» To be done:
Format every line of the entries below as a JSON list of strings, one string per line, and skip blank lines.

--- start of Data shown ---

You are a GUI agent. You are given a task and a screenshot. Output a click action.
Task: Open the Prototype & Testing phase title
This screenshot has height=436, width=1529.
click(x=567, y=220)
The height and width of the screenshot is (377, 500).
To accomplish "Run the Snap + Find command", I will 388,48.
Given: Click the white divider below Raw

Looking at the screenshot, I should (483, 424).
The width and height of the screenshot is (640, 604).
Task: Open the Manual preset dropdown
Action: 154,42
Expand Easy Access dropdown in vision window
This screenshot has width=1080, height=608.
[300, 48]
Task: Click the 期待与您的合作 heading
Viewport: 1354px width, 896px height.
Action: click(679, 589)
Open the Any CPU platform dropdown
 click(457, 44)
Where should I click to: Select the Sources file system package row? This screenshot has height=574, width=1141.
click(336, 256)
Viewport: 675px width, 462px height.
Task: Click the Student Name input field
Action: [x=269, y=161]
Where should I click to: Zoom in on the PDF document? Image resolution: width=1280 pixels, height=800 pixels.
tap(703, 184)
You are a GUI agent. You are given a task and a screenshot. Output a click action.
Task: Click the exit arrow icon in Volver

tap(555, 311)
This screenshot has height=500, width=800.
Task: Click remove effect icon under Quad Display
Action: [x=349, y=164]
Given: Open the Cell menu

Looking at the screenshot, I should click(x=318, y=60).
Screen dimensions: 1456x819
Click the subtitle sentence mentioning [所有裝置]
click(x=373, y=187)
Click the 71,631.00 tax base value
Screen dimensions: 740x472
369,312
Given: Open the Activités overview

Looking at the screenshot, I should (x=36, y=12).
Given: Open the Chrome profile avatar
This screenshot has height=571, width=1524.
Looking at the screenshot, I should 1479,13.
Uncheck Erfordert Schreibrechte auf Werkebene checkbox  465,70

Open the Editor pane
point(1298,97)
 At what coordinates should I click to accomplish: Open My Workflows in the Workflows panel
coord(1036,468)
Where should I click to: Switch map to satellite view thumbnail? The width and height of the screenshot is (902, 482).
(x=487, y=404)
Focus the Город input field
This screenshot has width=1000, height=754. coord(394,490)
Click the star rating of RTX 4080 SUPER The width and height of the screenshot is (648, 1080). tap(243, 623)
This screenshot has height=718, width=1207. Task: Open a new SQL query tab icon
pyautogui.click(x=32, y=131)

--- end of Data shown ---

» Expected answer:
[
  "You are a GUI agent. You are given a task and a screenshot. Output a click action.",
  "Task: Open the Prototype & Testing phase title",
  "This screenshot has height=436, width=1529.",
  "click(x=567, y=220)",
  "The height and width of the screenshot is (377, 500).",
  "To accomplish \"Run the Snap + Find command\", I will 388,48.",
  "Given: Click the white divider below Raw",
  "Looking at the screenshot, I should (483, 424).",
  "The width and height of the screenshot is (640, 604).",
  "Task: Open the Manual preset dropdown",
  "Action: 154,42",
  "Expand Easy Access dropdown in vision window",
  "This screenshot has width=1080, height=608.",
  "[300, 48]",
  "Task: Click the 期待与您的合作 heading",
  "Viewport: 1354px width, 896px height.",
  "Action: click(679, 589)",
  "Open the Any CPU platform dropdown",
  " click(457, 44)",
  "Where should I click to: Select the Sources file system package row? This screenshot has height=574, width=1141.",
  "click(336, 256)",
  "Viewport: 675px width, 462px height.",
  "Task: Click the Student Name input field",
  "Action: [x=269, y=161]",
  "Where should I click to: Zoom in on the PDF document? Image resolution: width=1280 pixels, height=800 pixels.",
  "tap(703, 184)",
  "You are a GUI agent. You are given a task and a screenshot. Output a click action.",
  "Task: Click the exit arrow icon in Volver",
  "tap(555, 311)",
  "This screenshot has height=500, width=800.",
  "Task: Click remove effect icon under Quad Display",
  "Action: [x=349, y=164]",
  "Given: Open the Cell menu",
  "Looking at the screenshot, I should click(x=318, y=60).",
  "Screen dimensions: 1456x819",
  "Click the subtitle sentence mentioning [所有裝置]",
  "click(x=373, y=187)",
  "Click the 71,631.00 tax base value",
  "Screen dimensions: 740x472",
  "369,312",
  "Given: Open the Activités overview",
  "Looking at the screenshot, I should (x=36, y=12).",
  "Given: Open the Chrome profile avatar",
  "This screenshot has height=571, width=1524.",
  "Looking at the screenshot, I should 1479,13.",
  "Uncheck Erfordert Schreibrechte auf Werkebene checkbox  465,70",
  "Open the Editor pane",
  "point(1298,97)",
  " At what coordinates should I click to accomplish: Open My Workflows in the Workflows panel",
  "coord(1036,468)",
  "Where should I click to: Switch map to satellite view thumbnail? The width and height of the screenshot is (902, 482).",
  "(x=487, y=404)",
  "Focus the Город input field",
  "This screenshot has width=1000, height=754. coord(394,490)",
  "Click the star rating of RTX 4080 SUPER The width and height of the screenshot is (648, 1080). tap(243, 623)",
  "This screenshot has height=718, width=1207. Task: Open a new SQL query tab icon",
  "pyautogui.click(x=32, y=131)"
]